• _Goal_
In the rows below, swap each "GUI agent" for "interface agent" and write the rows out again, leaving everything else unchanged.

• _Records shown_
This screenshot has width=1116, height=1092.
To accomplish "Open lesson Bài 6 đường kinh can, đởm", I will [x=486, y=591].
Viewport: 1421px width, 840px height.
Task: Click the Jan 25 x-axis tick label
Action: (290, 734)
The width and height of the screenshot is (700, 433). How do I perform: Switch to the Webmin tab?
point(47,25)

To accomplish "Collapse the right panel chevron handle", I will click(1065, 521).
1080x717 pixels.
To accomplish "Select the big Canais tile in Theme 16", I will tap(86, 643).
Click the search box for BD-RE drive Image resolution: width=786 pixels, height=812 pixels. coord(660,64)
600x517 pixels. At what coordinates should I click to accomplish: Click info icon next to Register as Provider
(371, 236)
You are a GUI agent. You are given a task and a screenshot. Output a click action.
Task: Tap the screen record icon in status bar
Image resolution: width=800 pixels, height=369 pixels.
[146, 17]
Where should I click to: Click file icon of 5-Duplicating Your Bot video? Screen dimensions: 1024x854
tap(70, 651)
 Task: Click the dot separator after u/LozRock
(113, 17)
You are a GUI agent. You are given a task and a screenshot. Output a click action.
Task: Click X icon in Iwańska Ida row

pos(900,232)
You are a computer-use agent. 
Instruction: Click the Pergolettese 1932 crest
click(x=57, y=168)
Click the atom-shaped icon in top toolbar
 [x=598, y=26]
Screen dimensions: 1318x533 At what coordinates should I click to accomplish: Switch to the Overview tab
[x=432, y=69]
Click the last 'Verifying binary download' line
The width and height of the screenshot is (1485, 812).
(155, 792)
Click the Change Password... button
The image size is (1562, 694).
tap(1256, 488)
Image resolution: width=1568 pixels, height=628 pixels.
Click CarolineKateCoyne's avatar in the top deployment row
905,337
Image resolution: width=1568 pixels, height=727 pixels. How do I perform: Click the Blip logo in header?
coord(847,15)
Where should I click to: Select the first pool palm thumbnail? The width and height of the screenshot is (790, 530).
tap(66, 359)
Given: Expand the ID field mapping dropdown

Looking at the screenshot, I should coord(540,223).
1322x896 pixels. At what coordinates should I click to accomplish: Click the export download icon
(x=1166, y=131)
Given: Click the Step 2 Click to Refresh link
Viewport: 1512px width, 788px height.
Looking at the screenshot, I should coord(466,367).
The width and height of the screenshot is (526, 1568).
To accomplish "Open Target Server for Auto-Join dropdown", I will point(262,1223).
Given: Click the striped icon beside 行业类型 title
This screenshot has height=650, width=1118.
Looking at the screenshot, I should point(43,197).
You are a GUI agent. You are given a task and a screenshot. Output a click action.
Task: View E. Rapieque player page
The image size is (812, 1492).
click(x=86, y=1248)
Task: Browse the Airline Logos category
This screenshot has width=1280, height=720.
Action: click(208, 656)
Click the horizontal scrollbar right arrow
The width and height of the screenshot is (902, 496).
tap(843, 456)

• _In response_
This screenshot has width=1116, height=1092.
To accomplish "Open lesson Bài 6 đường kinh can, đởm", I will [x=486, y=591].
Viewport: 1421px width, 840px height.
Task: Click the Jan 25 x-axis tick label
Action: (290, 734)
The width and height of the screenshot is (700, 433). How do I perform: Switch to the Webmin tab?
point(47,25)

To accomplish "Collapse the right panel chevron handle", I will click(1065, 521).
1080x717 pixels.
To accomplish "Select the big Canais tile in Theme 16", I will tap(86, 643).
Click the search box for BD-RE drive Image resolution: width=786 pixels, height=812 pixels. coord(660,64)
600x517 pixels. At what coordinates should I click to accomplish: Click info icon next to Register as Provider
(371, 236)
You are a interface agent. You are given a task and a screenshot. Output a click action.
Task: Tap the screen record icon in status bar
Image resolution: width=800 pixels, height=369 pixels.
[146, 17]
Where should I click to: Click file icon of 5-Duplicating Your Bot video? Screen dimensions: 1024x854
tap(70, 651)
 Task: Click the dot separator after u/LozRock
(113, 17)
You are a interface agent. You are given a task and a screenshot. Output a click action.
Task: Click X icon in Iwańska Ida row

pos(900,232)
You are a computer-use agent. 
Instruction: Click the Pergolettese 1932 crest
click(x=57, y=168)
Click the atom-shaped icon in top toolbar
 [x=598, y=26]
Screen dimensions: 1318x533 At what coordinates should I click to accomplish: Switch to the Overview tab
[x=432, y=69]
Click the last 'Verifying binary download' line
The width and height of the screenshot is (1485, 812).
(155, 792)
Click the Change Password... button
The image size is (1562, 694).
tap(1256, 488)
Image resolution: width=1568 pixels, height=628 pixels.
Click CarolineKateCoyne's avatar in the top deployment row
905,337
Image resolution: width=1568 pixels, height=727 pixels. How do I perform: Click the Blip logo in header?
coord(847,15)
Where should I click to: Select the first pool palm thumbnail? The width and height of the screenshot is (790, 530).
tap(66, 359)
Given: Expand the ID field mapping dropdown

Looking at the screenshot, I should coord(540,223).
1322x896 pixels. At what coordinates should I click to accomplish: Click the export download icon
(x=1166, y=131)
Given: Click the Step 2 Click to Refresh link
Viewport: 1512px width, 788px height.
Looking at the screenshot, I should coord(466,367).
The width and height of the screenshot is (526, 1568).
To accomplish "Open Target Server for Auto-Join dropdown", I will point(262,1223).
Given: Click the striped icon beside 行业类型 title
This screenshot has height=650, width=1118.
Looking at the screenshot, I should point(43,197).
You are a interface agent. You are given a task and a screenshot. Output a click action.
Task: View E. Rapieque player page
The image size is (812, 1492).
click(x=86, y=1248)
Task: Browse the Airline Logos category
This screenshot has width=1280, height=720.
Action: click(208, 656)
Click the horizontal scrollbar right arrow
The width and height of the screenshot is (902, 496).
tap(843, 456)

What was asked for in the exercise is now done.